“I’m a _________, you’re a __________, he’s a __________”, in which the blanks are filled by three related terms that range from laudatory (I’m a) through derogatory (he’s a). There was recently a whole thread of these, and I automatically used the trope to reply to someone’s post on another thread.
On the series “Yes, Minister”, they were jokingly referred to as “irregular verbs” (well, that and the trope was set up to use verb phrases, rather than noun phrases).
Yes, that’s the way I’ve seen it used, as in “I give confidential briefings; you leak; he is being prosecuted under Section 2A of the Offical Secrets Act”.
I don’t think it has a name, so I’ll call it hierarchical conjugation.
I agree it completely fits in with the “Yes, Minister” thing, but I have a notion at the back of my mind that it could also have originated in “Punch” or “Private” Eye.
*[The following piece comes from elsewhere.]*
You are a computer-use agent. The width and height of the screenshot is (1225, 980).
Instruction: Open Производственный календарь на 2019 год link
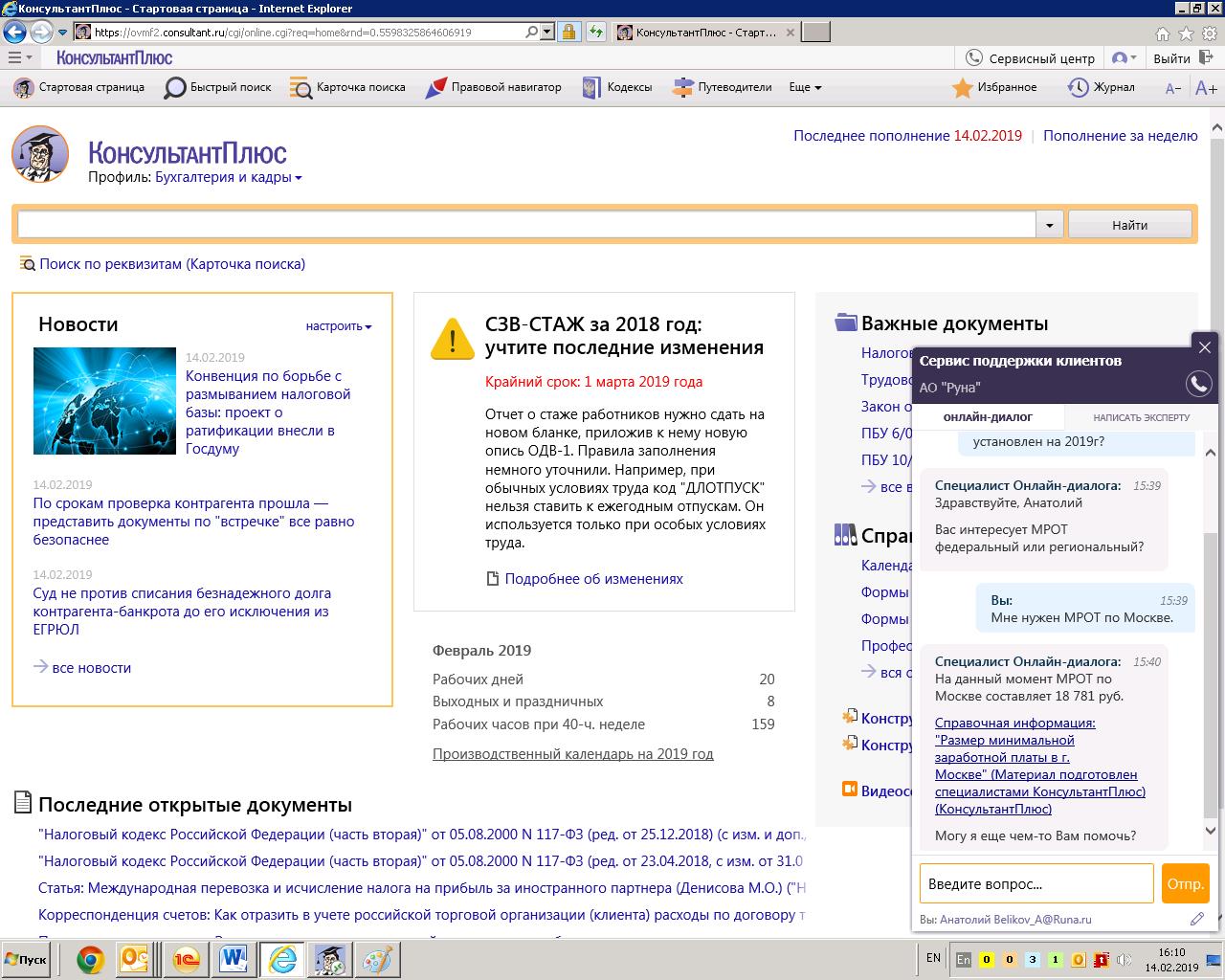(572, 754)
And I think they just called it irregular verbs. Any other U.K. people seem to recall that? Little column towards the back of whichever magazine it was?
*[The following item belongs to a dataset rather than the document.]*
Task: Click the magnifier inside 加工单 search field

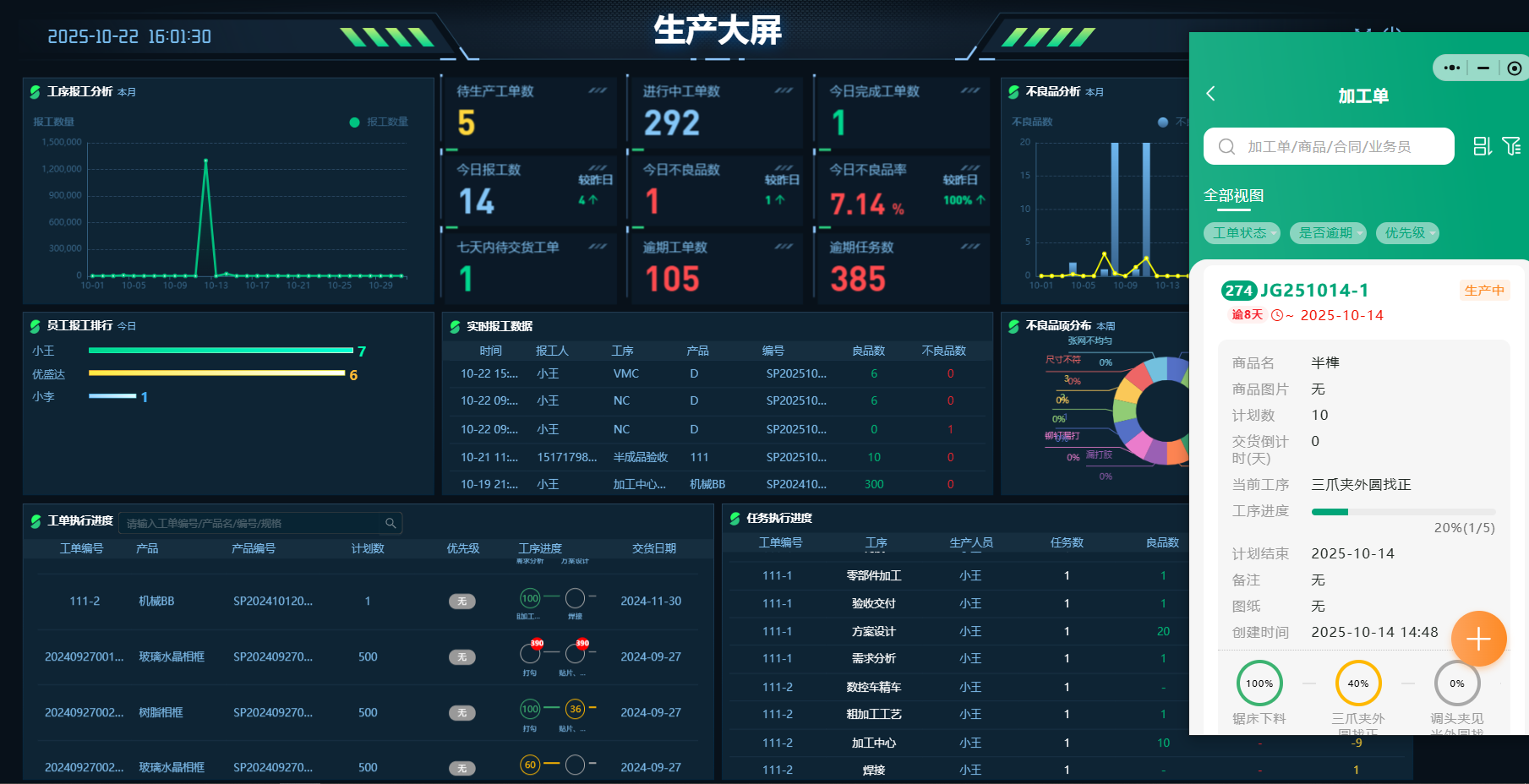Action: click(x=1226, y=146)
Ack, pardon me, this is turning into stream of thought stuff, but I NOW know that what I have in mind there was the same irregular verb game but done in Franglais, so they might have been ripping it off from “Yes Minister”. Hmmm.
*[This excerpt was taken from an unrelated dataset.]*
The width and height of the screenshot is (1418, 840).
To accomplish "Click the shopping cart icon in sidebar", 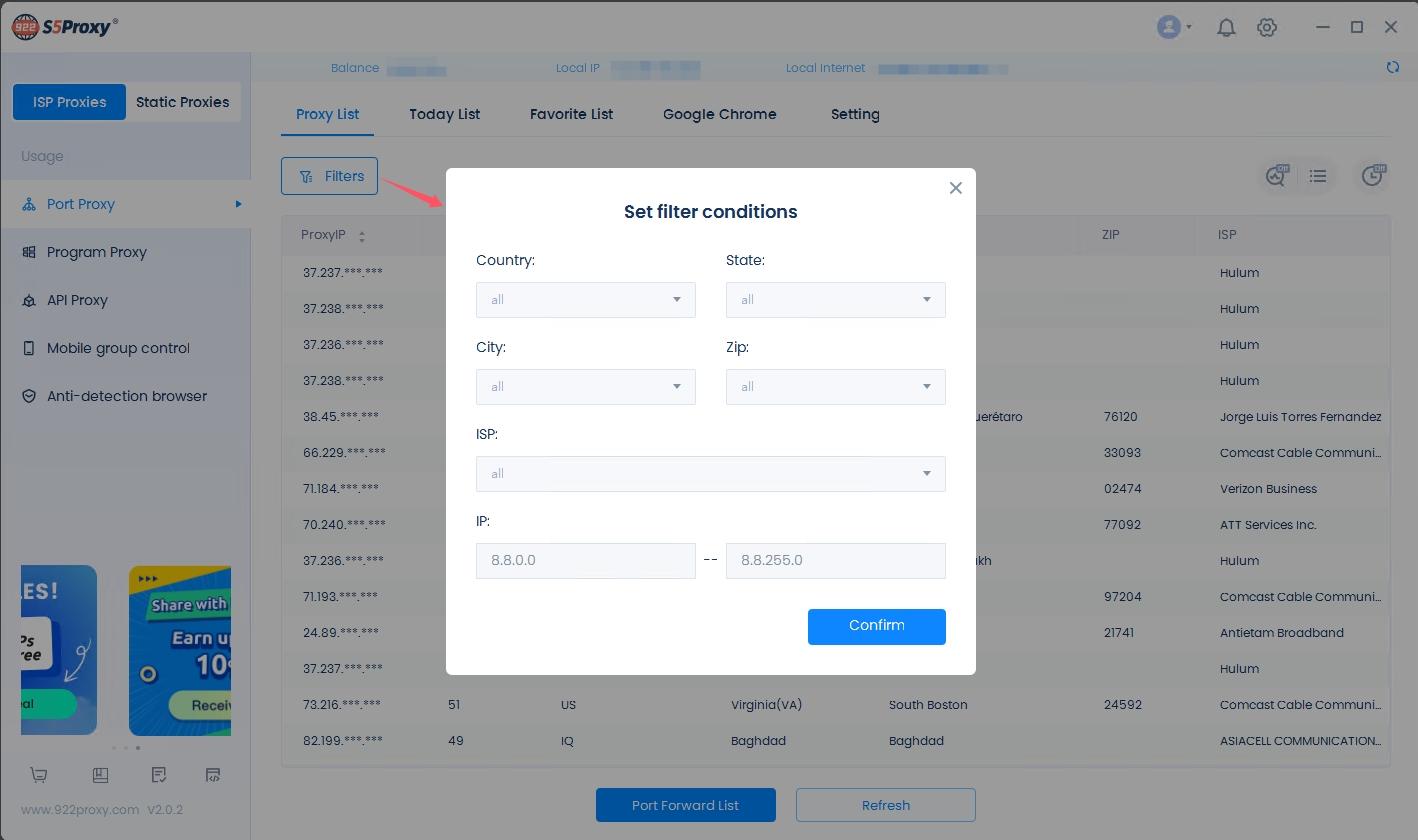I will pyautogui.click(x=39, y=775).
Still, I’m going for the "appeared in magazine and was simply called “irregular verbs” idea.
(And here’s a problem, a bijou little problemette. You evil people have forced me just now to go and pick up my copy of “The Complete 'Yes Minister” and I might just feel a need to read through the whole thing. AND I even braved a tiny little spider to find it!)
Je suis voyageur. Vous etes touriste. Ils Watneysredbarrellent.
I am a traveller. You are a tourist. They are merely loud ignorant louts who are beneath both of us.